◆ **Element and text location data**:
####################

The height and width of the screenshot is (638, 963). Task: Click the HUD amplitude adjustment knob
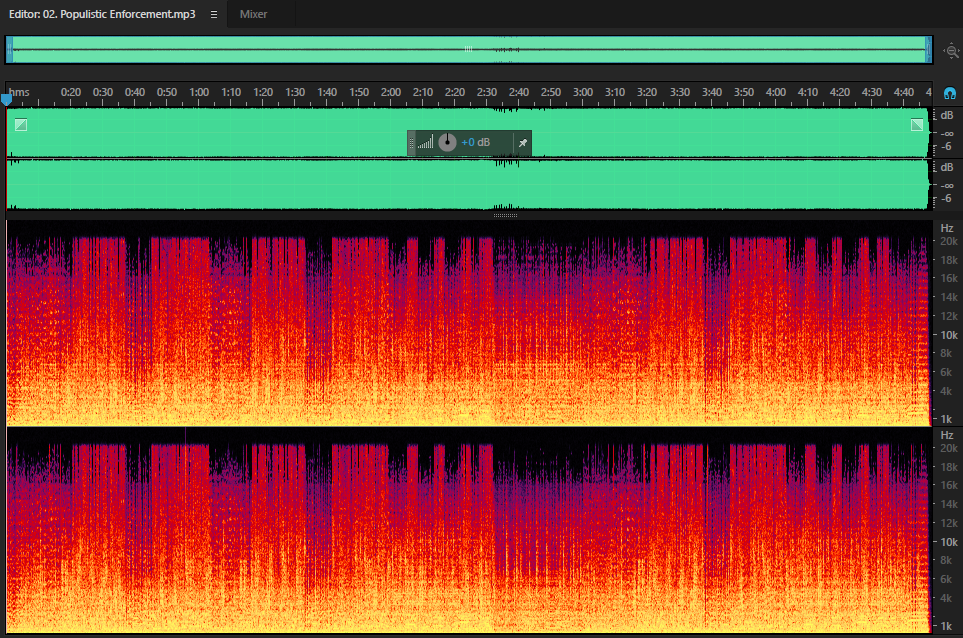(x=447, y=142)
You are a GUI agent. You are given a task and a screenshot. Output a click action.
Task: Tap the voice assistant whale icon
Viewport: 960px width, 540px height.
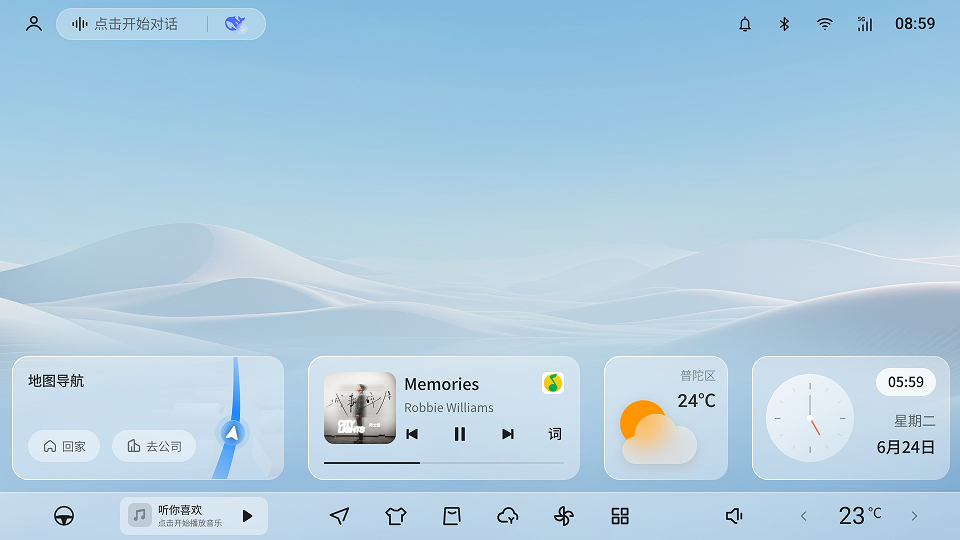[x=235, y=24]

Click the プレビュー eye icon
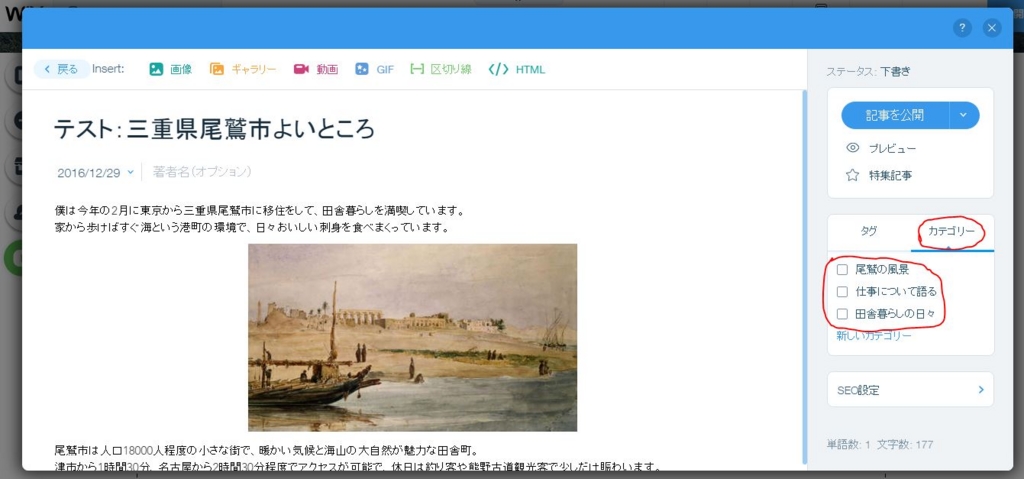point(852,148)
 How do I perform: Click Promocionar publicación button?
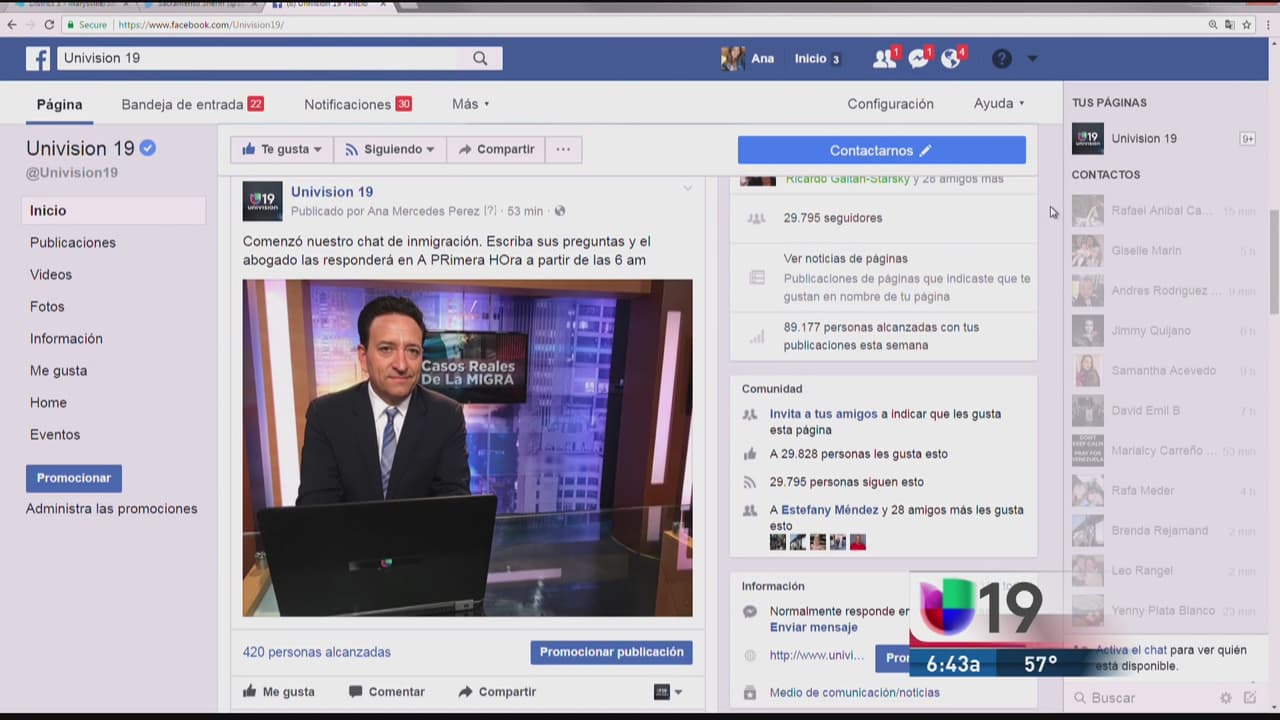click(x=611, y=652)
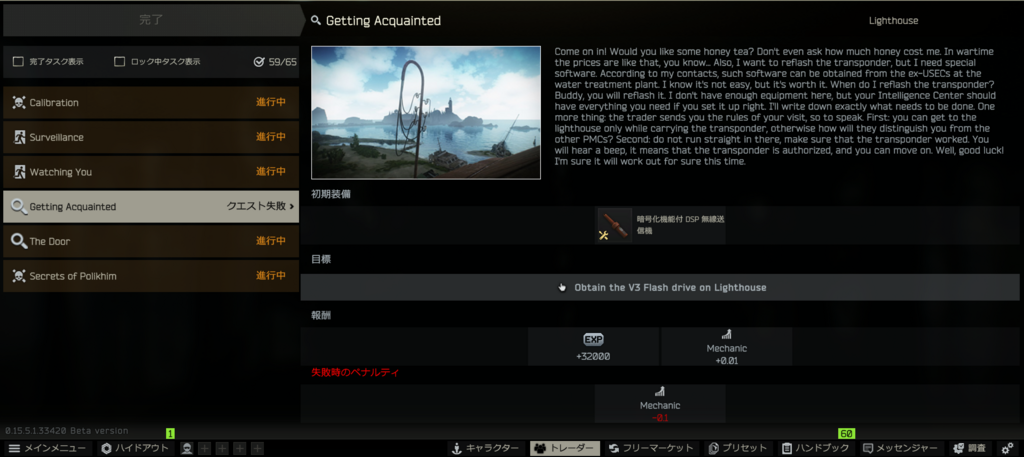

####################

◆ **What is required**:
Arrange these lines as a numbered list, skipping any blank lines. Leave the pictures out of the list.

◆ **Answer to the exercise**:
1. The height and width of the screenshot is (638, 963). Task: Click the HUD amplitude adjustment knob
2. (x=447, y=142)
3. You are a GUI agent. You are given a task and a screenshot. Output a click action.
4. Task: Tap the voice assistant whale icon
5. Viewport: 960px width, 540px height.
6. [x=235, y=24]
7. Click the プレビュー eye icon
8. point(852,148)
9.  How do I perform: Click Promocionar publicación button?
10. click(x=611, y=652)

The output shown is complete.